Mars rovers resume mission after surviving dust storms

NASA's Mars rovers Opportunity and Spirit have resumed their three-year-old mission after surviving giant dust storms that nearly destroyed the twin robots, the US space agency said.

Mars rovers resume mission after surviving dust storms
NASA's Mars rovers Opportunity and Spirit have resumed their three-year-old mission after surviving giant dust storms that nearly destroyed the twin robots, the US space agency said.

The rovers, which arrived on the Red Planet in January 2004 on a mission that was originally supposed to last three months, had been placed in hibernation mode in July to protect them from the Martian dust storms.

Opportunity rolled about four meters (13 feet) into the 800-meter (half-mile) diameter Victoria Crater on Tuesday to get all six wheels past its rim, and then backed uphill about three meters (10 feet), NASA said.

The rover had to be stopped as its wheels were slipping too much.

"We will do a full assessment of what we learned from the drive today and use that information to plan Opportunity's descent into the crater," said John Callas, rover project manager at NASA's Jet Propulsion Laboratory in Pasadena, California.
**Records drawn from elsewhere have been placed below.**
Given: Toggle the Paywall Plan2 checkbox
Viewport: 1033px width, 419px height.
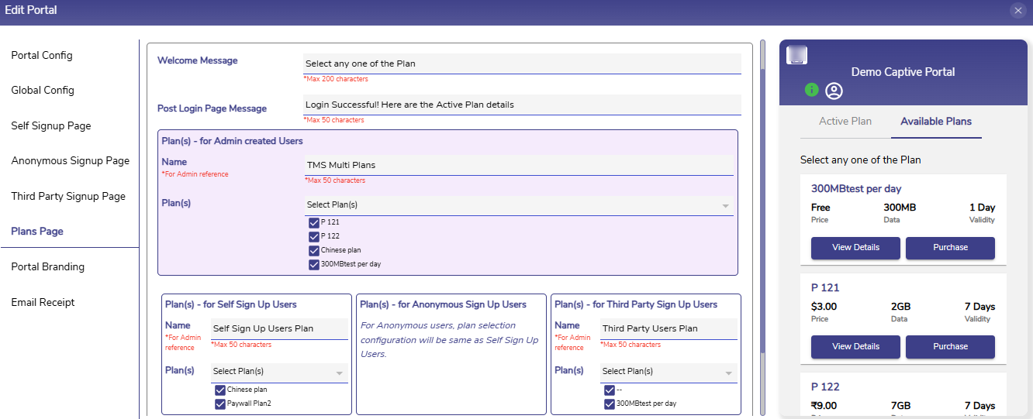Looking at the screenshot, I should (x=220, y=404).
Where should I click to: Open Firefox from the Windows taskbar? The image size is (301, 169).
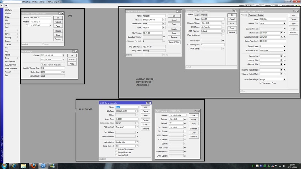click(x=32, y=166)
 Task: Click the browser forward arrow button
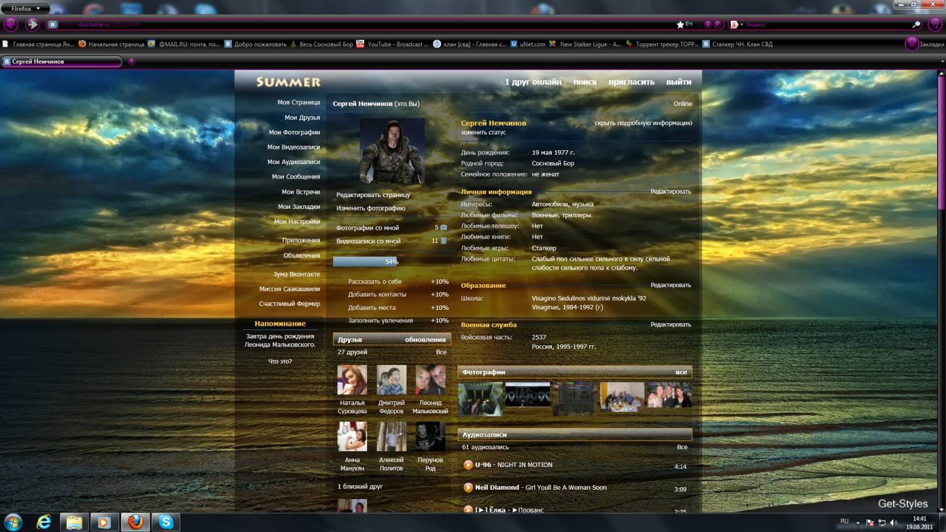(32, 25)
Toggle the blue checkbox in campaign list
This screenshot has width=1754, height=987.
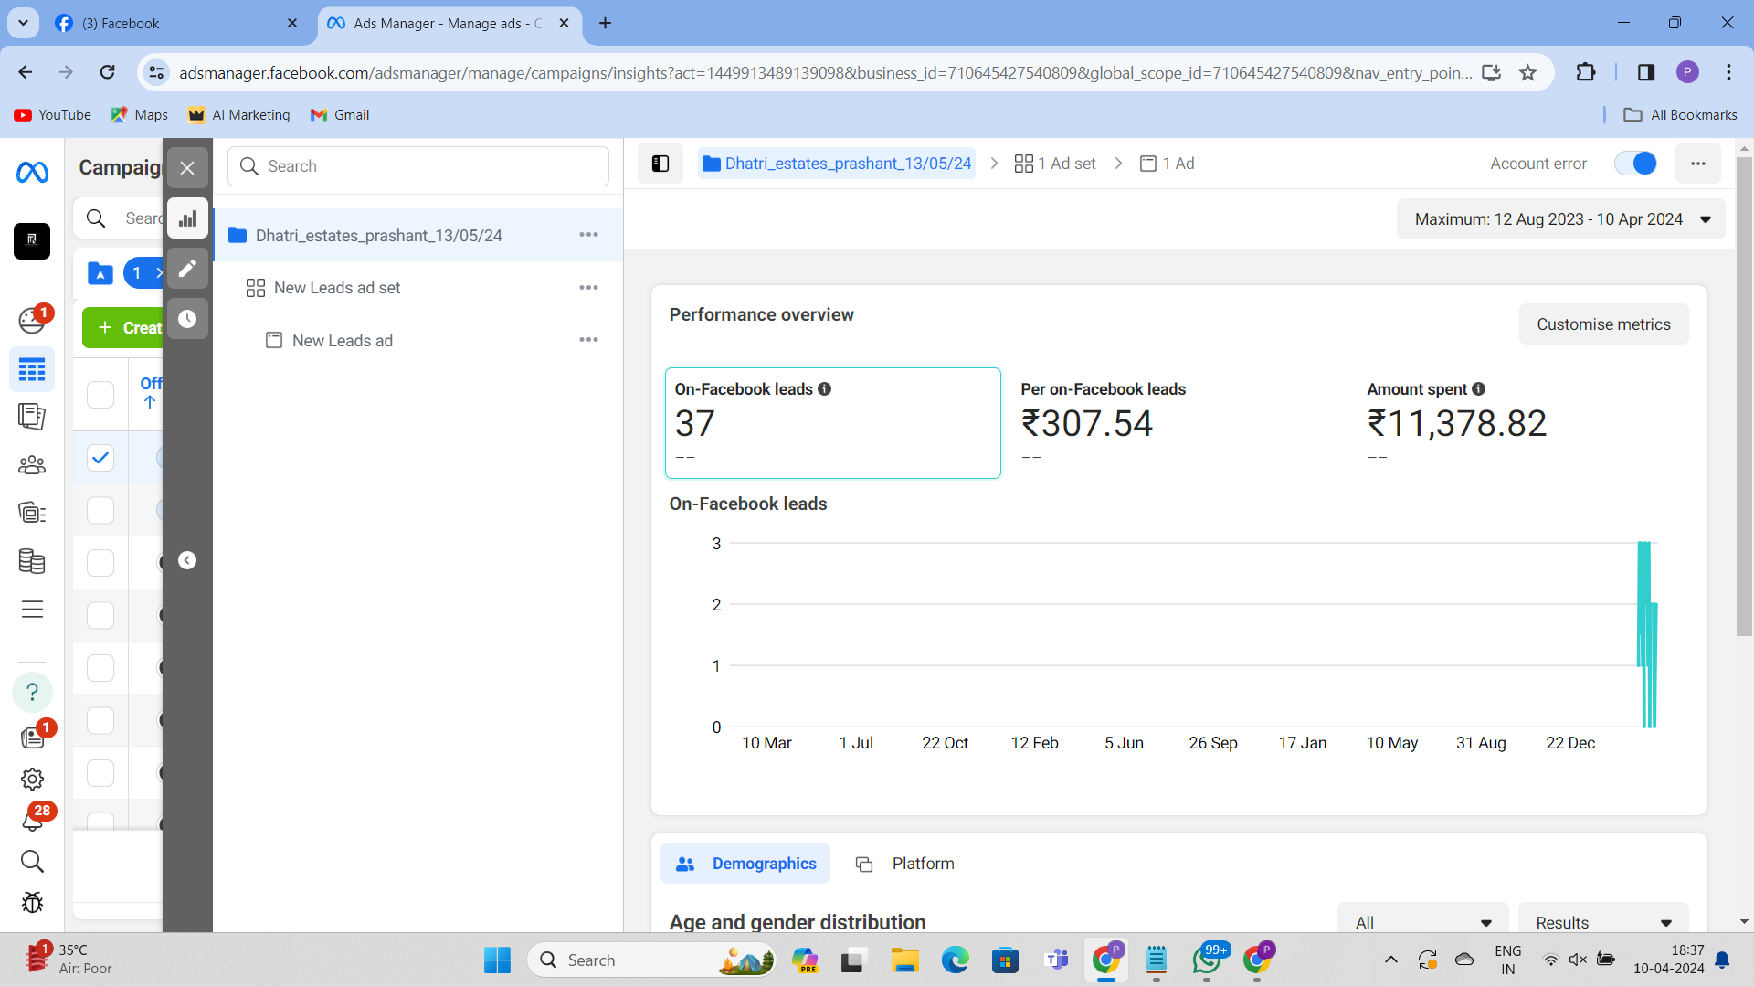click(101, 459)
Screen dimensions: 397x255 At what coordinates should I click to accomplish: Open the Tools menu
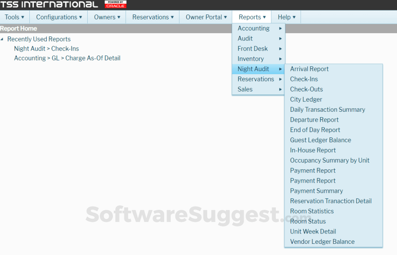tap(14, 17)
Once it begins its extended exploration of the crater, Opportunity will probe layered rocks that may preserve evidence of interaction between the atmosphere and surface from millions of years ago, when the atmosphere might have been different from today's.

It is the biggest crater the rover has visited in its 43-month-old mission.

Spirit returned to work on September 5, climbing onto the Home Plate plateau of layered bedrock, which NASA said bears clues "to an explosive mixture of lava and water."

The rovers were placed in hibernation to save power because the dust storms were covering their solar panels, impeding their ability to absorb energy from the sun.

The skies above the rovers remain dusty but have been clearing gradually since early last month, NASA said.

"These rovers are tough. They faced dusty winds, power starvation and other challenges -- and survived," said Alan Stern, associate administrator of NASA's Science Mission Directorate in Washington.

"Now they are back to doing groundbreaking field work on Mars. These spacecraft are amazing," he said.